* Activity
Every line of the data below should be retyped exactly.
┏━━
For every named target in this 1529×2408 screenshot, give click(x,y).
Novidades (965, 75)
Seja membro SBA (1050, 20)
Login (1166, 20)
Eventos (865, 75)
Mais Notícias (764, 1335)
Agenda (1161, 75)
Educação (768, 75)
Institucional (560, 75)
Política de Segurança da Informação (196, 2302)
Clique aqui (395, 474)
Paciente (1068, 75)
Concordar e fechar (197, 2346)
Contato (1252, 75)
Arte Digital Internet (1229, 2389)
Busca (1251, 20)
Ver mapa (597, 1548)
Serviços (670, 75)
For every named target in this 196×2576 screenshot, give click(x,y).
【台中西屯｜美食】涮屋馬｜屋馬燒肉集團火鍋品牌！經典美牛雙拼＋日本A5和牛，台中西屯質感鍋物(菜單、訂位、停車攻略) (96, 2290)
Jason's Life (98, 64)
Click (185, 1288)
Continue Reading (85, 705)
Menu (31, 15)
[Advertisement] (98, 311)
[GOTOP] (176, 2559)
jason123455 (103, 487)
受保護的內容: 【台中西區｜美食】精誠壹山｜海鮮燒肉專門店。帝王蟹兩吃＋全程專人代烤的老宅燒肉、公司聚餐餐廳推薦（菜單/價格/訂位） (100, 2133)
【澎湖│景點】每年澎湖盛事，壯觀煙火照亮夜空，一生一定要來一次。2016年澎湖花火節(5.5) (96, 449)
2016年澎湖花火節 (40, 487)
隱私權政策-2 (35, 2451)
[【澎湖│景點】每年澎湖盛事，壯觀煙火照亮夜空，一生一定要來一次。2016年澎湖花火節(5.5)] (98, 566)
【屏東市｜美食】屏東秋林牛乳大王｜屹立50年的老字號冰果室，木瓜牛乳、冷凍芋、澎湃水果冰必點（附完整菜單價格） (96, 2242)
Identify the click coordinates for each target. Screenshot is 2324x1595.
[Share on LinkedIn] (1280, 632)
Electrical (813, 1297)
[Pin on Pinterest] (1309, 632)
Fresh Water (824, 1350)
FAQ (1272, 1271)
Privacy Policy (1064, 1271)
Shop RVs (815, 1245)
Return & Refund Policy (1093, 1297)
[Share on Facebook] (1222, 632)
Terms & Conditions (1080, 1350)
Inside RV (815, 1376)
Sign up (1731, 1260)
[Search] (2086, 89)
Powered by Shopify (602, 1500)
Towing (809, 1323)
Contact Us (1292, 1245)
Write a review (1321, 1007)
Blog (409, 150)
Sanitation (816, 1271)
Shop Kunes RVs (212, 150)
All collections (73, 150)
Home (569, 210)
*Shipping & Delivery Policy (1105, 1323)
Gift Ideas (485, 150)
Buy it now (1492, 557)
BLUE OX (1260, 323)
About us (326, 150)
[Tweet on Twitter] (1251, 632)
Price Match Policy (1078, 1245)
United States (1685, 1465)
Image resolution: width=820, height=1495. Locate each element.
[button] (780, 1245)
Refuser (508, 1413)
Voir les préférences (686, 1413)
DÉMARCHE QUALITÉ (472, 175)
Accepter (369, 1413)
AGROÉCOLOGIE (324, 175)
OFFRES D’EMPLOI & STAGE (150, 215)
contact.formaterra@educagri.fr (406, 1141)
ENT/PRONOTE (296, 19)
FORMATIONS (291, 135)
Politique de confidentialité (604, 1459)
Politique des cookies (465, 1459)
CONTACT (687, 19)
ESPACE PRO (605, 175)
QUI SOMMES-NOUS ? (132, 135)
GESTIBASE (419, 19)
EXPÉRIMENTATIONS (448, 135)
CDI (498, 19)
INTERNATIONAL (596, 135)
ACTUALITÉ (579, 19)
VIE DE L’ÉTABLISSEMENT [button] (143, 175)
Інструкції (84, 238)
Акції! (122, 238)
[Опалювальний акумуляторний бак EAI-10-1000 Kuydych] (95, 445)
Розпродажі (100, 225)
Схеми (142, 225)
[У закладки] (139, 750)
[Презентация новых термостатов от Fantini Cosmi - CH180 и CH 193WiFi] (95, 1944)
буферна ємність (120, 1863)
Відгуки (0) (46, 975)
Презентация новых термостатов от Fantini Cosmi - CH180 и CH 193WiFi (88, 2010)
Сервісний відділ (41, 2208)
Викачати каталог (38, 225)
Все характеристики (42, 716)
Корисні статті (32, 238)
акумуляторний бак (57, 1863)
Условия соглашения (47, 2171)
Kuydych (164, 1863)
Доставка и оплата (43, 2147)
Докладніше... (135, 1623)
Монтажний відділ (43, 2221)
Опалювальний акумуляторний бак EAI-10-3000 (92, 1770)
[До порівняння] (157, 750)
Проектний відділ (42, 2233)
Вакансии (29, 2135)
┗━━
* Reply
For every named target in this 1529×2408 screenshot, give click(x,y).
Novidades (965, 75)
Seja membro SBA (1050, 20)
Login (1166, 20)
Eventos (865, 75)
Mais Notícias (764, 1335)
Agenda (1161, 75)
Educação (768, 75)
Institucional (560, 75)
Política de Segurança da Informação (196, 2302)
Clique aqui (395, 474)
Paciente (1068, 75)
Concordar e fechar (197, 2346)
Contato (1252, 75)
Arte Digital Internet (1229, 2389)
Busca (1251, 20)
Ver mapa (597, 1548)
Serviços (670, 75)
For every named target in this 196×2576 screenshot, give click(x,y).
【台中西屯｜美食】涮屋馬｜屋馬燒肉集團火鍋品牌！經典美牛雙拼＋日本A5和牛，台中西屯質感鍋物(菜單、訂位、停車攻略) (96, 2290)
Jason's Life (98, 64)
Click (185, 1288)
Continue Reading (85, 705)
Menu (31, 15)
[Advertisement] (98, 311)
[GOTOP] (176, 2559)
jason123455 (103, 487)
受保護的內容: 【台中西區｜美食】精誠壹山｜海鮮燒肉專門店。帝王蟹兩吃＋全程專人代烤的老宅燒肉、公司聚餐餐廳推薦（菜單/價格/訂位） (100, 2133)
【澎湖│景點】每年澎湖盛事，壯觀煙火照亮夜空，一生一定要來一次。2016年澎湖花火節(5.5) (96, 449)
2016年澎湖花火節 (40, 487)
隱私權政策-2 (35, 2451)
[【澎湖│景點】每年澎湖盛事，壯觀煙火照亮夜空，一生一定要來一次。2016年澎湖花火節(5.5)] (98, 566)
【屏東市｜美食】屏東秋林牛乳大王｜屹立50年的老字號冰果室，木瓜牛乳、冷凍芋、澎湃水果冰必點（附完整菜單價格） (96, 2242)
Identify the click coordinates for each target. Screenshot is 2324x1595.
[Share on LinkedIn] (1280, 632)
Electrical (813, 1297)
[Pin on Pinterest] (1309, 632)
Fresh Water (824, 1350)
FAQ (1272, 1271)
Privacy Policy (1064, 1271)
Shop RVs (815, 1245)
Return & Refund Policy (1093, 1297)
[Share on Facebook] (1222, 632)
Terms & Conditions (1080, 1350)
Inside RV (815, 1376)
Sign up (1731, 1260)
[Search] (2086, 89)
Powered by Shopify (602, 1500)
Towing (809, 1323)
Contact Us (1292, 1245)
Write a review (1321, 1007)
Blog (409, 150)
Sanitation (816, 1271)
Shop Kunes RVs (212, 150)
All collections (73, 150)
Home (569, 210)
*Shipping & Delivery Policy (1105, 1323)
Gift Ideas (485, 150)
Buy it now (1492, 557)
BLUE OX (1260, 323)
About us (326, 150)
[Tweet on Twitter] (1251, 632)
Price Match Policy (1078, 1245)
United States (1685, 1465)
Image resolution: width=820, height=1495. Locate each element.
[button] (780, 1245)
Refuser (508, 1413)
Voir les préférences (686, 1413)
DÉMARCHE QUALITÉ (472, 175)
Accepter (369, 1413)
AGROÉCOLOGIE (324, 175)
OFFRES D’EMPLOI & STAGE (150, 215)
contact.formaterra@educagri.fr (406, 1141)
ENT/PRONOTE (296, 19)
FORMATIONS (291, 135)
Politique de confidentialité (604, 1459)
Politique des cookies (465, 1459)
CONTACT (687, 19)
ESPACE PRO (605, 175)
QUI SOMMES-NOUS ? (132, 135)
GESTIBASE (419, 19)
EXPÉRIMENTATIONS (448, 135)
CDI (498, 19)
INTERNATIONAL (596, 135)
ACTUALITÉ (579, 19)
VIE DE L’ÉTABLISSEMENT [button] (143, 175)
Інструкції (84, 238)
Акції! (122, 238)
[Опалювальний акумуляторний бак EAI-10-1000 Kuydych] (95, 445)
Розпродажі (100, 225)
Схеми (142, 225)
[У закладки] (139, 750)
[Презентация новых термостатов от Fantini Cosmi - CH180 и CH 193WiFi] (95, 1944)
буферна ємність (120, 1863)
Відгуки (0) (46, 975)
Презентация новых термостатов от Fantini Cosmi - CH180 и CH 193WiFi (88, 2010)
Сервісний відділ (41, 2208)
Викачати каталог (38, 225)
Все характеристики (42, 716)
Корисні статті (32, 238)
акумуляторний бак (57, 1863)
Условия соглашения (47, 2171)
Kuydych (164, 1863)
Доставка и оплата (43, 2147)
Докладніше... (135, 1623)
Монтажний відділ (43, 2221)
Опалювальний акумуляторний бак EAI-10-3000 (92, 1770)
[До порівняння] (157, 750)
Проектний відділ (42, 2233)
Вакансии (29, 2135)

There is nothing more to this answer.